Fake News Detection WhatsApp Bot

Ayush Basral
8 min readApr 16, 2021

If you like my work you can buy me a coffee here

What is fake news?

“Fake news” is a term that has come to mean different things to different people. At its core, we are defining “fake news” as those news stories that are false: the story itself is fabricated, with no verifiable facts, sources or quotes. Sometimes these stories may be propaganda that is intentionally designed to mislead the reader, or may be designed as “clickbait” written for economic incentives (the writer profits on the number of people who click on the story). In recent years, fake news stories have proliferated via social media, in part because they are so easily and quickly shared online. Fake news is an invention — a lie created out of nothing — that takes the appearance of real news with the aim of deceiving people. This is what is important to remember: the information is false, but it seems true.

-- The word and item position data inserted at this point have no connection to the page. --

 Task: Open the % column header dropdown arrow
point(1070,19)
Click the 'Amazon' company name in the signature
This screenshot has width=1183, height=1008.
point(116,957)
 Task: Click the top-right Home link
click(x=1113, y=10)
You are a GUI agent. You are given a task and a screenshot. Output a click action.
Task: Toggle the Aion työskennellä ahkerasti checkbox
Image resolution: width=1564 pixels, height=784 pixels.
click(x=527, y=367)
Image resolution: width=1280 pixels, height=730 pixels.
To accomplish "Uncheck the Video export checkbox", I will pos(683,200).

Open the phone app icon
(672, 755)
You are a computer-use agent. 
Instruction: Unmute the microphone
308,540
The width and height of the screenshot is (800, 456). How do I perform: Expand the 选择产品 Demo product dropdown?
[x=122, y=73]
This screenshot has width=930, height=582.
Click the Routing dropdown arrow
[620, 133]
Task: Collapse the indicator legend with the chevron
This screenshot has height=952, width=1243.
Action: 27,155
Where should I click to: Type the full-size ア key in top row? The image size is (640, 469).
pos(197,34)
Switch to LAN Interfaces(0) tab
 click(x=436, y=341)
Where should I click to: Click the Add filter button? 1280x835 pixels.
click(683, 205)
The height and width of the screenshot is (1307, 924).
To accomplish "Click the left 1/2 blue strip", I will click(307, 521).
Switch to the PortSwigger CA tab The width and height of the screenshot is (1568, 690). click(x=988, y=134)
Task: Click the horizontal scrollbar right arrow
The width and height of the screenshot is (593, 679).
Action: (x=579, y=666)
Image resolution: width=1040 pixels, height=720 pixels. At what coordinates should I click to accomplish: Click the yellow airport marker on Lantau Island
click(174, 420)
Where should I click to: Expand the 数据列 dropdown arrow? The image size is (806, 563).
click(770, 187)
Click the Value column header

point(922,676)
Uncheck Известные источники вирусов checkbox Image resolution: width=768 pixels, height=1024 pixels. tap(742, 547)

According to 30seconds.org:

“Fake news” is a term used to refer to fabricated news. Fake news is an invention — a lie created out of nothing — that takes the appearance of real news with the aim of deceiving people. This is what is important to remember: the information is false, but it seems true.

According to Wikipedia:

“Fake news (also known as junk news, pseudo-news, or hoax news) is a form of news consisting of deliberate disinformation or hoaxes spread via traditional news media (print and broadcast) or online social media.” The usage of the web as a medium for perceiving information is increasing daily. The amount of information loaded in social media at any point is enormous, posing a challenge to the validation of the truthfulness of the information. The main reason that drives this framework is that on an average 62% of US adults rely on social media as their main source of news. The quality of news that is being generated in social media has substantially reduced over the years. The generation of fake news is intentional by the unknown sources which are trivial, and there are existing methodologies to individually validate the users’ trustworthiness, the truthfulness of the news and user

These are four common types of fake news:

  1. Targeted misinformation: Fictitious piece of information shared for self-serving interests. Targeted misinformation is often directed at groups that are most susceptible to receiving this type of information and easily accept and share polarizing content without verifying its authenticity.
  2. Fake headlines: Headlines depicting fictitious facts to generate attention. These are regularly employed by less credible publications such as tabloid newspapers. Readers often quickly realize that the content of the article does not match the headline. Their titles are referred to as “clickbait headlines.”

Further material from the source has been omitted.